Exercise
Render every line of the records below as a JSON list of strings, one string per line, with blank lines omitted.

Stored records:
────

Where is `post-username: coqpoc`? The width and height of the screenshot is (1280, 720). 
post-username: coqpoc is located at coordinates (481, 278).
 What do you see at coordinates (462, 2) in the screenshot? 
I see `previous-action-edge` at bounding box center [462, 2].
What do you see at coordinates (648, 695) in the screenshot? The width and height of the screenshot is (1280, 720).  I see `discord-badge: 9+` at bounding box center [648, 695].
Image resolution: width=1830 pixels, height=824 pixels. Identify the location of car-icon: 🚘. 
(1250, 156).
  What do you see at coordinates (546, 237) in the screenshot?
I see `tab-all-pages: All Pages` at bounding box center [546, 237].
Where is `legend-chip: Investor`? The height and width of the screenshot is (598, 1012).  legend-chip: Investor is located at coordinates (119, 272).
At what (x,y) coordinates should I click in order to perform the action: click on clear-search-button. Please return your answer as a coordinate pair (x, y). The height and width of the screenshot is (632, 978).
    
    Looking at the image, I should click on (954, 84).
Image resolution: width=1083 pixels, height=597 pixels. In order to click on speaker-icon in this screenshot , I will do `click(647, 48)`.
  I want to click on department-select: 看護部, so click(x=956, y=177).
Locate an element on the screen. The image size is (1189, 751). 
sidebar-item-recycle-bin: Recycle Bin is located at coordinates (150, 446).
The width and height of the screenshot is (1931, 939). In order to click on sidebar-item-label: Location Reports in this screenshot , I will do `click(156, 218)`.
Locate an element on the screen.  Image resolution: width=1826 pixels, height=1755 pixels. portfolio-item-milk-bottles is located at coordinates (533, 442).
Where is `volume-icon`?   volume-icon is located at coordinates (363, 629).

────

Written response
[
  "Where is `post-username: coqpoc`? The width and height of the screenshot is (1280, 720). ",
  "post-username: coqpoc is located at coordinates (481, 278).",
  " What do you see at coordinates (462, 2) in the screenshot? ",
  "I see `previous-action-edge` at bounding box center [462, 2].",
  "What do you see at coordinates (648, 695) in the screenshot? The width and height of the screenshot is (1280, 720).  I see `discord-badge: 9+` at bounding box center [648, 695].",
  "Image resolution: width=1830 pixels, height=824 pixels. Identify the location of car-icon: 🚘. ",
  "(1250, 156).",
  "  What do you see at coordinates (546, 237) in the screenshot?",
  "I see `tab-all-pages: All Pages` at bounding box center [546, 237].",
  "Where is `legend-chip: Investor`? The height and width of the screenshot is (598, 1012).  legend-chip: Investor is located at coordinates (119, 272).",
  "At what (x,y) coordinates should I click in order to perform the action: click on clear-search-button. Please return your answer as a coordinate pair (x, y). The height and width of the screenshot is (632, 978).",
  "    Looking at the image, I should click on (954, 84).",
  "Image resolution: width=1083 pixels, height=597 pixels. In order to click on speaker-icon in this screenshot , I will do `click(647, 48)`.",
  "  I want to click on department-select: 看護部, so click(x=956, y=177).",
  "Locate an element on the screen. The image size is (1189, 751). ",
  "sidebar-item-recycle-bin: Recycle Bin is located at coordinates (150, 446).",
  "The width and height of the screenshot is (1931, 939). In order to click on sidebar-item-label: Location Reports in this screenshot , I will do `click(156, 218)`.",
  "Locate an element on the screen.  Image resolution: width=1826 pixels, height=1755 pixels. portfolio-item-milk-bottles is located at coordinates (533, 442).",
  "Where is `volume-icon`?   volume-icon is located at coordinates (363, 629)."
]